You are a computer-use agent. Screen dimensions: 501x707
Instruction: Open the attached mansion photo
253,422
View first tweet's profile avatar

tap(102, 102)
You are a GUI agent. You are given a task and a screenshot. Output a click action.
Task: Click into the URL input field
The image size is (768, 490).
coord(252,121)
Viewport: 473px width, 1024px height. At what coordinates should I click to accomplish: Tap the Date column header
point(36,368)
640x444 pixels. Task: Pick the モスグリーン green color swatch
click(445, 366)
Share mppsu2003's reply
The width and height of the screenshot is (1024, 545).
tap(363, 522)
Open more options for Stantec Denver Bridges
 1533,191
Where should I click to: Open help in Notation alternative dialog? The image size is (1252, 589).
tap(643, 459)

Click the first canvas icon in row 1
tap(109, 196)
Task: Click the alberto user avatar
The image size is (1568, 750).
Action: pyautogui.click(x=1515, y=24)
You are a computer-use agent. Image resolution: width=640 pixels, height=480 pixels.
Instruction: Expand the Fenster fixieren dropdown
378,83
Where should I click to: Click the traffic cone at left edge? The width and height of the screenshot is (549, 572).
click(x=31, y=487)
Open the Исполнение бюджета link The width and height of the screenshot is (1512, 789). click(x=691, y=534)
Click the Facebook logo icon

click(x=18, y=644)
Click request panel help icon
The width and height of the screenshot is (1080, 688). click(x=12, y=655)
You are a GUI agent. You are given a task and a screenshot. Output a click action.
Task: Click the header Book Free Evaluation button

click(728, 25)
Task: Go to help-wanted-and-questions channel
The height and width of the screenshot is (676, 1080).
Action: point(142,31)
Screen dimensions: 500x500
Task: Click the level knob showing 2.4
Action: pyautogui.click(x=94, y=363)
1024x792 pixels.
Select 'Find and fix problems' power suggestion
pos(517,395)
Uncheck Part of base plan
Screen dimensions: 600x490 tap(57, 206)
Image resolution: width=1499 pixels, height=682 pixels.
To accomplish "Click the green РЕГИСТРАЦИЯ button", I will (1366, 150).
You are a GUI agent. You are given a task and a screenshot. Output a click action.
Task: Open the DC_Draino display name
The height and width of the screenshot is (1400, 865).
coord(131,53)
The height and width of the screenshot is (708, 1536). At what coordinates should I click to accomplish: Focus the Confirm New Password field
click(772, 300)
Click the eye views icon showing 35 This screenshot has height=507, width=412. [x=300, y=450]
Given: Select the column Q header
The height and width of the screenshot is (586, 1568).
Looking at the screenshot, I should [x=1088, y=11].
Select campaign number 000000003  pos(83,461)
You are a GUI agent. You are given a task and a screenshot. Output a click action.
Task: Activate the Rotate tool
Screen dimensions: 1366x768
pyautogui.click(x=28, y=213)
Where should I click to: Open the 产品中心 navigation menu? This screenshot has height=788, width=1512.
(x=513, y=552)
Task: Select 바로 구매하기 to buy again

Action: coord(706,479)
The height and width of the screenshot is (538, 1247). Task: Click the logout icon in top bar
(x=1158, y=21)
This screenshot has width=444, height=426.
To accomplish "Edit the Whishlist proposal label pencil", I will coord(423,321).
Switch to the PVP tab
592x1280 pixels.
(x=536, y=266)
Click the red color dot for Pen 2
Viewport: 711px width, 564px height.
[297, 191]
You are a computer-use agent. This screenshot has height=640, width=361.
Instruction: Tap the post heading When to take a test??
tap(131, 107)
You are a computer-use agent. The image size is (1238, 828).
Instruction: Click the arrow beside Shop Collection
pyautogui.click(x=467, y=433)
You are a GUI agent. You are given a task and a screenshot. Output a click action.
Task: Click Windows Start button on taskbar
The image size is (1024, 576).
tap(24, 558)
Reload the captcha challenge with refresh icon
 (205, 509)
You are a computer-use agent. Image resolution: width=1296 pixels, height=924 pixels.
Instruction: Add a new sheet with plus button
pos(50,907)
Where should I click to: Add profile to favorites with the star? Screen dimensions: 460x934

--*--

> _What the exercise asks_
In the entries above, the lines from the one bearing "Instruction: Open the attached mansion photo" up to and including the one bearing "Task: Go to help-wanted-and-questions channel" should be transcribed exactly; no other line is wanted.

> _Written solution_
Instruction: Open the attached mansion photo
253,422
View first tweet's profile avatar

tap(102, 102)
You are a GUI agent. You are given a task and a screenshot. Output a click action.
Task: Click into the URL input field
The image size is (768, 490).
coord(252,121)
Viewport: 473px width, 1024px height. At what coordinates should I click to accomplish: Tap the Date column header
point(36,368)
640x444 pixels. Task: Pick the モスグリーン green color swatch
click(445, 366)
Share mppsu2003's reply
The width and height of the screenshot is (1024, 545).
tap(363, 522)
Open more options for Stantec Denver Bridges
 1533,191
Where should I click to: Open help in Notation alternative dialog? The image size is (1252, 589).
tap(643, 459)

Click the first canvas icon in row 1
tap(109, 196)
Task: Click the alberto user avatar
The image size is (1568, 750).
Action: pyautogui.click(x=1515, y=24)
You are a computer-use agent. Image resolution: width=640 pixels, height=480 pixels.
Instruction: Expand the Fenster fixieren dropdown
378,83
Where should I click to: Click the traffic cone at left edge? The width and height of the screenshot is (549, 572).
click(x=31, y=487)
Open the Исполнение бюджета link The width and height of the screenshot is (1512, 789). click(x=691, y=534)
Click the Facebook logo icon

click(x=18, y=644)
Click request panel help icon
The width and height of the screenshot is (1080, 688). click(x=12, y=655)
You are a GUI agent. You are given a task and a screenshot. Output a click action.
Task: Click the header Book Free Evaluation button

click(728, 25)
Task: Go to help-wanted-and-questions channel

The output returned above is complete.